4.259 Keluarga Terdampak Kekeringan di Banyumas

Ilustrasi antrean air bersih di wilayah kekeringan di Jateng. (Antara/Heru Suyitno)
08 Juli 2019 20:50 WIB Newswire Semarang Share :

Semarangpos.com, BANYUMAS - Sebanyak 4.259 keluarga di Banyumas, Jawa Tengah (Jateng) mengalami krisis air bersih akibat kekeringan yang melanda sepanjang musim kemarau.

Badan Penanggulangan Bencana Daerah (BPBD) Kabupaten Banyumas menyatakan kekeringan di wilayah tersebut terus meluas dari sebelumnya 12 desa menjadi 14 desa.

"Menurut data terkini sudah ada 14 desa dari 9 kecamatan yang terdampak kekeringan dan mengalami krisis air bersih," kata Kepala Pelaksana BPBD Kabupaten Banyumas, Ariono Poerwanto, Senin (8/7/2019).

Dia menambahkan ada 4.259 keluarga atau sekitar 15.040 jiwa yang terdampak kekeringan dan krisis air bersih di 14 desa.
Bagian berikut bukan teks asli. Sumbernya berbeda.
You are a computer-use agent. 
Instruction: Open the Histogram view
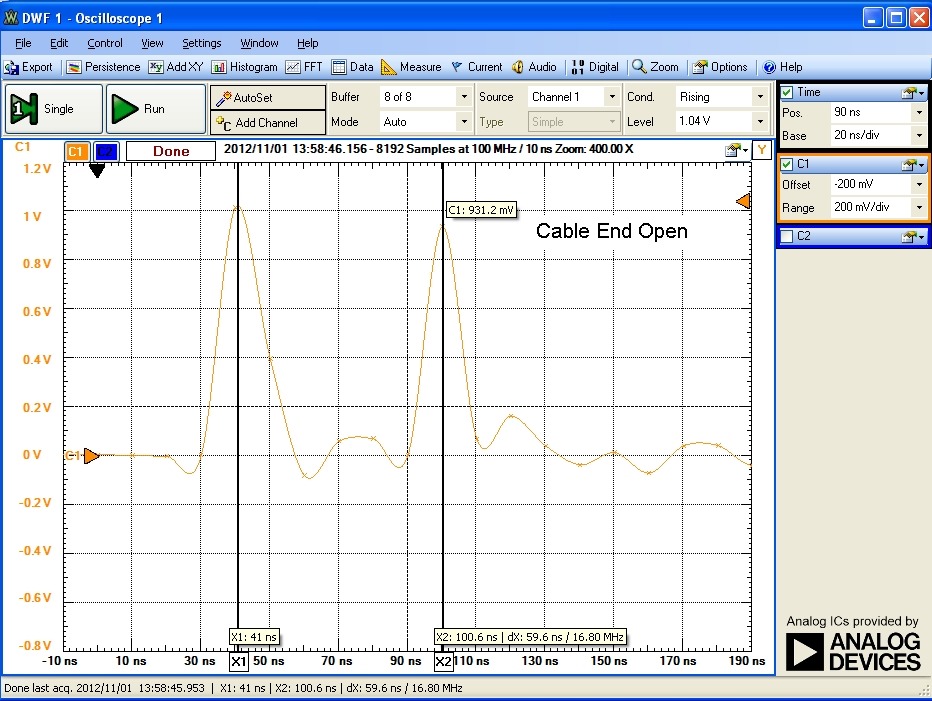(x=244, y=67)
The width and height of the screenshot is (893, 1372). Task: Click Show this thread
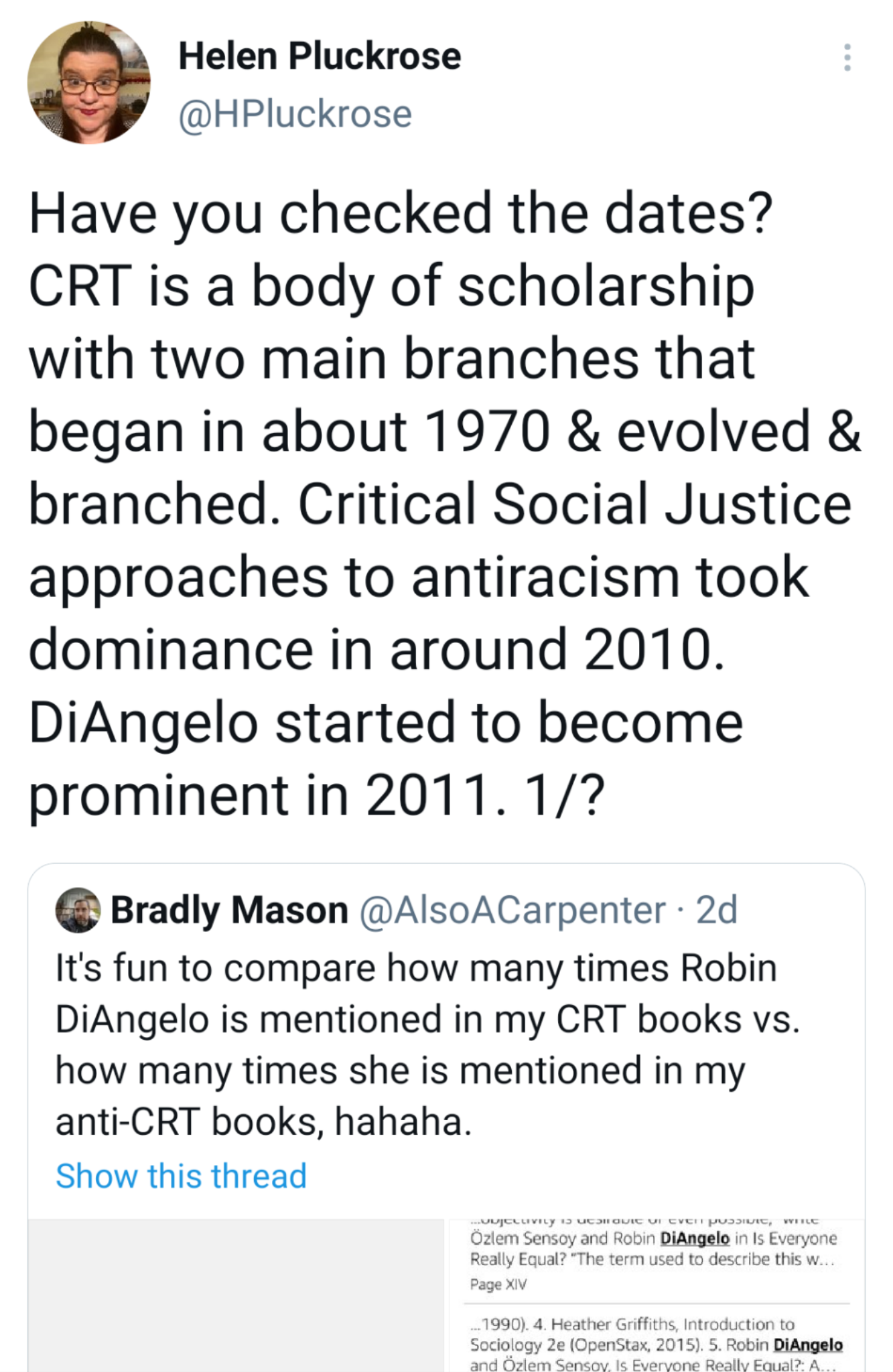pos(181,1176)
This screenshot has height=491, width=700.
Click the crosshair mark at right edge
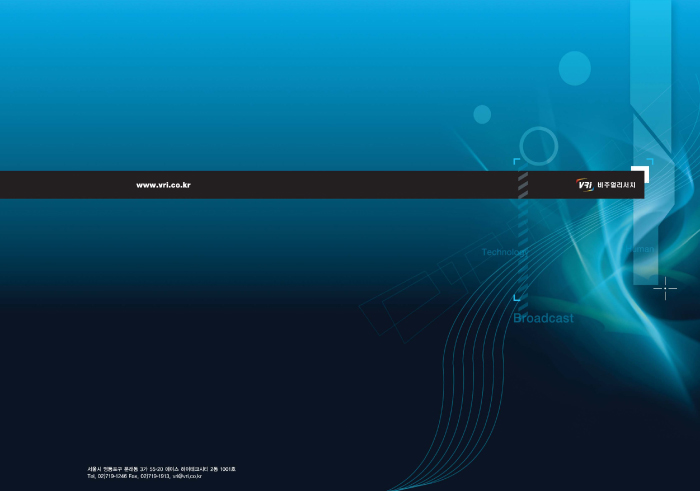(x=665, y=289)
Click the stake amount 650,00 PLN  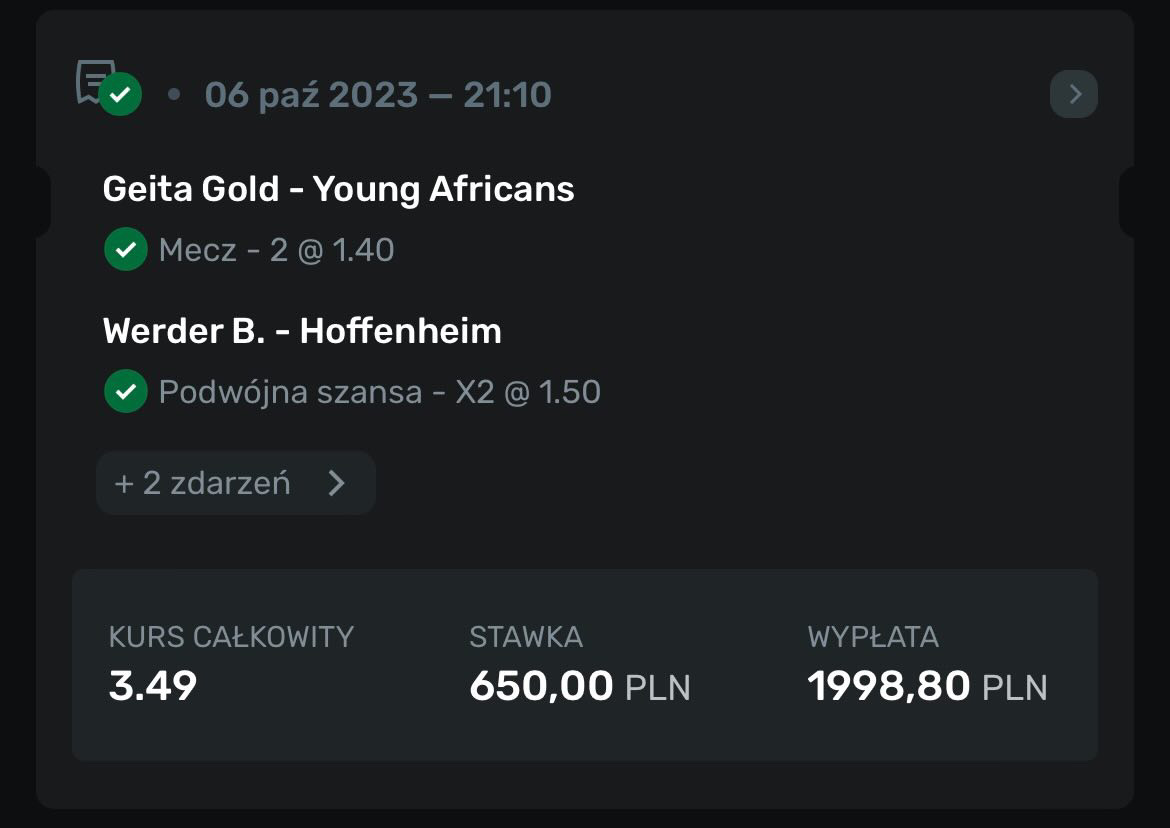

Desa yang mengalami kekeringan itu, yakni Desa Karanganyar, Kecamatan Patikraja, Desa Nusadadi dan Karanggendang di Kecamatan Sumpiuh, Desa Kediri dan Tamansari, Kecamatan Karanglewas.

Selain itu, Desa Banjarparakan dan Tipar Kecamatan Rawalo, Desa Srowot, Kecamatan Kalibagor, Desa Pekuncen, Kecamatan Jatilawang, Desa Karangtalun Kidul dan Desa Kalitapen, Kecamatan Purwojati, Desa Jatisaba dan Desa Panusupan, Kecamatan Cilongok, dan Desa Buniayu Kecamatan Tambak.
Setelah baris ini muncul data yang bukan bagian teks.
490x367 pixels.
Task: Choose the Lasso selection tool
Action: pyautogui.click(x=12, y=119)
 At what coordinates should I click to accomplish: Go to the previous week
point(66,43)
Dia mengatakan pihaknya terus melakukan distribusi air bersih secara berkala guna membantu masyarakat yang membutuhkan.

Kami sudah mendistribusikan sebanyak 61 tangki air setara dengan 305.000 liter air ke desa-desa tersebut guna membantu masyarakat yang membutuhkan air bersih," katanya.

Ariono mengatakan pihaknya menyiagakan sekitar 1.000 tanki air bersih guna mengantisipasi semakin meluasnya krisis air bersih di wilayah setempat.

Berdasarkan data BPBD Banyumas, pada 2018 ada sejumlah kecamatan yang mengalami kekeringan di Banyumas.
Sejumlah kecamatan itu antara lain Sumpiuh, Banyumas, Somagede, Kalibagor, Cilongok, Purwojati, Kebasen, dan Karanglewas.